Кона потянула динозавра за поводья, и тот, издав негромкий, булькающий звук, полный сомнения, с протестом в голосе все же подчинился, поворачивая в сторону палатки целителя. Она была на углу, в тени нависающего карниза, отбрасывающего прохладную синеву на песчаную землю. Выше, в полости стены, проходили охранники, чьи тени, расплывчатые и удлиненные, были видны сквозь узкие бойницы, напоминая, что расслабляться все же не стоит.
Кона остановилась у палатки, аккуратно слезая с Войда на свободную шкуру рядом с другими ранеными. Ее нога гневно заныла от нового прикосновения к земле.
– Иди прогуляйся. Я никуда без тебя не уйду, – она тихо свистнула вслед своим словам, аккуратно толкнув Войда в сторону. Пора было учить его командам, начинать превращать из дикого зверя в боевого партнера. Динозавр потоптался на месте, острое перо на его голове вздрагивало, улавливая десятки незнакомых запахов еды, людей и чужих зверей, а затем довольно кивнул, отходя к заинтересовавшим его улочкам, двигаясь с осторожной, хищной грацией, заставлявшей людей невольно расступаться.
Приглушенный стон, чей-то сдавленный кашель, и скрип деревянных носилок – звуки палатки целителя сливались в монотонную симфонию боли. Из-за полога раздался усталый голос:
– Да твоего ж тираннозавра, сколько вас еще на мою голову…
Из палатки вышла старая женщина. Ее белые одежды были испещрены причудливыми узорами из засохшей крови и травяных настоев, а от нее самого пахло резкой смесью лечебных трав и простого, почти спартанского мыла. Ее движения были отточены долгой практикой, но в глазах стояла непроходящая усталость. Она молча подошла к Коне, ловкими пальцами принявшись расстегивать застежки и ремни на ее походной одежде.
– …и несет же вас вечно за стены города…
– Я не отсюда, – скорректировала ее Кона, стараясь не дергаться от касаний к воспаленной коже вокруг раны. Она легла на шкуру, помогая себя осматривать, – я выжившая из «Стального Крыла».
Руки женщины на мгновение замерли. Ее взгляд, прежде рассеянный и профессиональный, стал резким и внимательным.

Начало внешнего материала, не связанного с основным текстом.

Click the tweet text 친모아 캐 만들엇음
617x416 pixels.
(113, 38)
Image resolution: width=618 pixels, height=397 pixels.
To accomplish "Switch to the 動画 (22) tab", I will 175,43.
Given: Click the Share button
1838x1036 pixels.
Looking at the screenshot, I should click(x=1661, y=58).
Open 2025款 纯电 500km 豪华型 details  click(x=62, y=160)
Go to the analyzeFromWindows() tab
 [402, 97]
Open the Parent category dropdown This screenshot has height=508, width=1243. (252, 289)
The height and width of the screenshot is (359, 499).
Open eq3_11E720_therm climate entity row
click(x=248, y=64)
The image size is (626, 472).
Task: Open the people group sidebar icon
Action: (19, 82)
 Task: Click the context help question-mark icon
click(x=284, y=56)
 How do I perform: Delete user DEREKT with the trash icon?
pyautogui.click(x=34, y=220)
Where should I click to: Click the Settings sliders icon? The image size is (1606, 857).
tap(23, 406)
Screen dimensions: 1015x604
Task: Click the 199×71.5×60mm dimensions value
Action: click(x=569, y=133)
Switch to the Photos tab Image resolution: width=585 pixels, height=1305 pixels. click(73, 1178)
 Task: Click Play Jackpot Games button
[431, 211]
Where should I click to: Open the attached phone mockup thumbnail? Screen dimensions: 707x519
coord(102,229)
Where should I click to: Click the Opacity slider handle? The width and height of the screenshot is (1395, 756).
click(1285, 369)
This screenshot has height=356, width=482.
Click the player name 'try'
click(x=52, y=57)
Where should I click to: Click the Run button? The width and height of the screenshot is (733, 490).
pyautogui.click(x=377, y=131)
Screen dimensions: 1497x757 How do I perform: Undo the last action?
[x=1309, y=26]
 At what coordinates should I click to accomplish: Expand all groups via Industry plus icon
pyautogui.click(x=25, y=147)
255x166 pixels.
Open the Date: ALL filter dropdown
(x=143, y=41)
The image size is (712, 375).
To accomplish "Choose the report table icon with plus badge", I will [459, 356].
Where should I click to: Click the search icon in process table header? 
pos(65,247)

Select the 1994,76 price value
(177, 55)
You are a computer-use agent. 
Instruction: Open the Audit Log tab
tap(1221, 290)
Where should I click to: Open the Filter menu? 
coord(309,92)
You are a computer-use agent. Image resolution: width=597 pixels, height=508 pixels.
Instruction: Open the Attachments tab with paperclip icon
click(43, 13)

– Ох, прости, детка. Работы так много, не помню, когда последний раз спала, – проговорила она уже совсем другим, более мягким тоном. Она аккуратно, слой за слоем, сняла самодельные бинты, пропитанные сукровицей и пылью. Осмотрев рваные края раны, она недовольно покачала головой. Она отошла в палатку и вернулась с деревянной чашей с густой мазью и рулоном чистого бинта.
– Как зовут тебя, милая?
– Кона, – тихо выдохнула девушка, впиваясь пальцами в грубую шкуру. По телу разлился огонь, когда мазь коснулась раны, и она не смогла сдержать резкого шипения.
– Кона. Укус не такой страшный, как мог бы быть, кости целы, сухожилия не задеты. Но ближайшее время – никаких драк, пока плоть как следует не срастется. Слава богам, нет заражения. – Женщина принялась бережно заматывать рану, и с каждой новой петлей бинта в ноге начинало лениво и тяжко разливаться онемение, погребая под собой острую боль.